◆ Exercise data

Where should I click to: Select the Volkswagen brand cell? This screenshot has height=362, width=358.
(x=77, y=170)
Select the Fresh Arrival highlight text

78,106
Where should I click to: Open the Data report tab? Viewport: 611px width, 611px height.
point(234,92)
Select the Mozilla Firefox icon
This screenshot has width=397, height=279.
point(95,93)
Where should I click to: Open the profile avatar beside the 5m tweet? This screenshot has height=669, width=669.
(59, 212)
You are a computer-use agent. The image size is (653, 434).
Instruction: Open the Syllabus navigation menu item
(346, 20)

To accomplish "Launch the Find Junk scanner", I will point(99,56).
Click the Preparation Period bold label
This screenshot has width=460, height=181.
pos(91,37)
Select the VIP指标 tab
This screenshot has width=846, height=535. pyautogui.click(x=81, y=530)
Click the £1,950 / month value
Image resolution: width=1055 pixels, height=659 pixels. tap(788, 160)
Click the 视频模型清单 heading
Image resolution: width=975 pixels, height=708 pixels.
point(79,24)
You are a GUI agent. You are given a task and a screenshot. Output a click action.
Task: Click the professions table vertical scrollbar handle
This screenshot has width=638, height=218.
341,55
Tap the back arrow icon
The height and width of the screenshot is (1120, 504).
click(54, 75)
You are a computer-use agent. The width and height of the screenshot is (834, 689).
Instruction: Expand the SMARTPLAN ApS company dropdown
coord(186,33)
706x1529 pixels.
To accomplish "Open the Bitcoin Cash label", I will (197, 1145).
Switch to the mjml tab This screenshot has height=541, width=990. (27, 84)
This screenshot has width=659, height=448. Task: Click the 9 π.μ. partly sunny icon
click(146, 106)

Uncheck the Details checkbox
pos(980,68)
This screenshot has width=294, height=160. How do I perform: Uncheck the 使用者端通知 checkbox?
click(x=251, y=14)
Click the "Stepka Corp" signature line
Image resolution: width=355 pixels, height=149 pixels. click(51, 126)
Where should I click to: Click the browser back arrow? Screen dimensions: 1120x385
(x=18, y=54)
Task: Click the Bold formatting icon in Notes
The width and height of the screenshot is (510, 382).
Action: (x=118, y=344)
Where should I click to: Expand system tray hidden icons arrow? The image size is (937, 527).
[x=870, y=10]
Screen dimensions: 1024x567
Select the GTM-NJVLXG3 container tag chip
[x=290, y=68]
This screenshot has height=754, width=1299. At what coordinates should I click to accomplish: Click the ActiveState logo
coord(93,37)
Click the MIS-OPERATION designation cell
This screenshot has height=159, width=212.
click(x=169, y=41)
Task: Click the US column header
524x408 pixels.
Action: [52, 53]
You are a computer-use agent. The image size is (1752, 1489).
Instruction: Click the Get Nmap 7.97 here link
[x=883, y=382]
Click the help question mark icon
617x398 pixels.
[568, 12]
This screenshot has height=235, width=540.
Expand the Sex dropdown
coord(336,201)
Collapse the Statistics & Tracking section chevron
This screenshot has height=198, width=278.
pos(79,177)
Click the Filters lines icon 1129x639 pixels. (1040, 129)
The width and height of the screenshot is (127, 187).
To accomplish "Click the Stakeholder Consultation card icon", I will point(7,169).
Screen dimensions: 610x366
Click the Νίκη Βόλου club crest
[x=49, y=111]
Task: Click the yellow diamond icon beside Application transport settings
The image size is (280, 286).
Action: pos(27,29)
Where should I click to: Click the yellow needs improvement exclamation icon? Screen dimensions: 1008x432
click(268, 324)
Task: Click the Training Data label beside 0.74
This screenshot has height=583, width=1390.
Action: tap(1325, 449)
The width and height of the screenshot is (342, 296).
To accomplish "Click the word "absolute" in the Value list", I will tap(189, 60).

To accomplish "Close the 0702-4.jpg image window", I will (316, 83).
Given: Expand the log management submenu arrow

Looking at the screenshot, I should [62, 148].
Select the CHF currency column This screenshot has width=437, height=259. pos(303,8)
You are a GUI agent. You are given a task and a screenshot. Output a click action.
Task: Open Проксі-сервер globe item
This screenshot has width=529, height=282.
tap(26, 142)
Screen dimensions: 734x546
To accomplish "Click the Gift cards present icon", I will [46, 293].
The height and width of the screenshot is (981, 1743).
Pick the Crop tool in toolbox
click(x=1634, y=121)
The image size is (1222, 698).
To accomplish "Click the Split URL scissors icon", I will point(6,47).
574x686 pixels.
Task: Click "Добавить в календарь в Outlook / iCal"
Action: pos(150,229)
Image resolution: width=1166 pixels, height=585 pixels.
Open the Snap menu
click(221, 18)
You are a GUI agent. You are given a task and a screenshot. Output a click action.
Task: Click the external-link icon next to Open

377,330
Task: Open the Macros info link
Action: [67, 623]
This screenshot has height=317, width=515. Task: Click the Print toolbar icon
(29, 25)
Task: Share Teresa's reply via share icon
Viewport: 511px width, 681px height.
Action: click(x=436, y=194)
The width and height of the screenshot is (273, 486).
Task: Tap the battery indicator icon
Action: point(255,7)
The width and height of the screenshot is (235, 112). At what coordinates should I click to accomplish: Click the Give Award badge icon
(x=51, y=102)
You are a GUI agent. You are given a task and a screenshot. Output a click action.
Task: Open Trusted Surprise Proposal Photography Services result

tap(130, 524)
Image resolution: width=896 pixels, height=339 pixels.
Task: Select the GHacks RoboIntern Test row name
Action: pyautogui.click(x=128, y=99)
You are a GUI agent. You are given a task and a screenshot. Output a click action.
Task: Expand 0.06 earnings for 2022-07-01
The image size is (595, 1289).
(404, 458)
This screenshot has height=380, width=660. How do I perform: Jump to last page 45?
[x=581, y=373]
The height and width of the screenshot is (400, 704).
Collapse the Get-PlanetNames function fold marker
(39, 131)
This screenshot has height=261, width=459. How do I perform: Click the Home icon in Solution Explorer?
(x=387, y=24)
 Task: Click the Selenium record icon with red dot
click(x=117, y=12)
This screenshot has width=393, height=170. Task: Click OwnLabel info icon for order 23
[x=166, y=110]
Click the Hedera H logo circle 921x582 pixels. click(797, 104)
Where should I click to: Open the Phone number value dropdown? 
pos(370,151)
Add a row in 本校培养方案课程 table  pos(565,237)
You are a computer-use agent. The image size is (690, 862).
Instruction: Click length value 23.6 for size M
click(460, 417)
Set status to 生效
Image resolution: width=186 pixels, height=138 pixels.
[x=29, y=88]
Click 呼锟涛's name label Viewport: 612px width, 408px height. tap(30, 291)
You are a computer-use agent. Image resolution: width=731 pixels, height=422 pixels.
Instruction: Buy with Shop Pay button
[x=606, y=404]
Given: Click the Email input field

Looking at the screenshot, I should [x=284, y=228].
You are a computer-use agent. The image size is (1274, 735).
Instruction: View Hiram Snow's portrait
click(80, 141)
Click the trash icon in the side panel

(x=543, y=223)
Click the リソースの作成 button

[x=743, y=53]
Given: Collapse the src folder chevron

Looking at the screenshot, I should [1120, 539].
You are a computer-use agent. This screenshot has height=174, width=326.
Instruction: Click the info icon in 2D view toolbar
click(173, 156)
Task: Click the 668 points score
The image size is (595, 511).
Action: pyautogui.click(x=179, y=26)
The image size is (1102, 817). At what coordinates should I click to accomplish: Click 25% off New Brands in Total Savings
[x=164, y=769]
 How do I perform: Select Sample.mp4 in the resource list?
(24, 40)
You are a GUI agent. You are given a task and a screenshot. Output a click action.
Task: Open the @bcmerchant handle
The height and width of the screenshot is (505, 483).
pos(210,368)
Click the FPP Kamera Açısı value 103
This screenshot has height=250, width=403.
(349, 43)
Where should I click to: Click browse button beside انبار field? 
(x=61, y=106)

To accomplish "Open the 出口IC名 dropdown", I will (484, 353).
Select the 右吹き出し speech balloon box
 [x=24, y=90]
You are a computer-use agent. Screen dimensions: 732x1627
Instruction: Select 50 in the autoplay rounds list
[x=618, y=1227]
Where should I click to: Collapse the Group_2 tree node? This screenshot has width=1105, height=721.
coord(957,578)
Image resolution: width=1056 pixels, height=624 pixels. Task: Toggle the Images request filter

◆ Exercise objective
Can you rewrite the lines starting at the one containing "This screenshot has width=294, height=160." and ending at the one containing "Action: tap(1325, 449)", with "Task" changed to "Goal" and everything else left unchanged?

◆ Solution to this exercise
This screenshot has width=294, height=160. How do I perform: Uncheck the 使用者端通知 checkbox?
click(x=251, y=14)
Click the "Stepka Corp" signature line
Image resolution: width=355 pixels, height=149 pixels. click(51, 126)
Where should I click to: Click the browser back arrow? Screen dimensions: 1120x385
(x=18, y=54)
Goal: Click the Bold formatting icon in Notes
The width and height of the screenshot is (510, 382).
Action: (x=118, y=344)
Where should I click to: Expand system tray hidden icons arrow? The image size is (937, 527).
[x=870, y=10]
Screen dimensions: 1024x567
Select the GTM-NJVLXG3 container tag chip
[x=290, y=68]
This screenshot has height=754, width=1299. At what coordinates should I click to accomplish: Click the ActiveState logo
coord(93,37)
Click the MIS-OPERATION designation cell
This screenshot has height=159, width=212.
click(x=169, y=41)
Goal: Click the US column header
524x408 pixels.
Action: [52, 53]
You are a computer-use agent. The image size is (1752, 1489).
Instruction: Click the Get Nmap 7.97 here link
[x=883, y=382]
Click the help question mark icon
617x398 pixels.
[568, 12]
This screenshot has height=235, width=540.
Expand the Sex dropdown
coord(336,201)
Collapse the Statistics & Tracking section chevron
This screenshot has height=198, width=278.
pos(79,177)
Click the Filters lines icon 1129x639 pixels. (1040, 129)
The width and height of the screenshot is (127, 187).
To accomplish "Click the Stakeholder Consultation card icon", I will point(7,169).
Screen dimensions: 610x366
Click the Νίκη Βόλου club crest
[x=49, y=111]
Goal: Click the yellow diamond icon beside Application transport settings
The image size is (280, 286).
Action: pos(27,29)
Where should I click to: Click the yellow needs improvement exclamation icon? Screen dimensions: 1008x432
click(268, 324)
Goal: Click the Training Data label beside 0.74
This screenshot has height=583, width=1390.
Action: tap(1325, 449)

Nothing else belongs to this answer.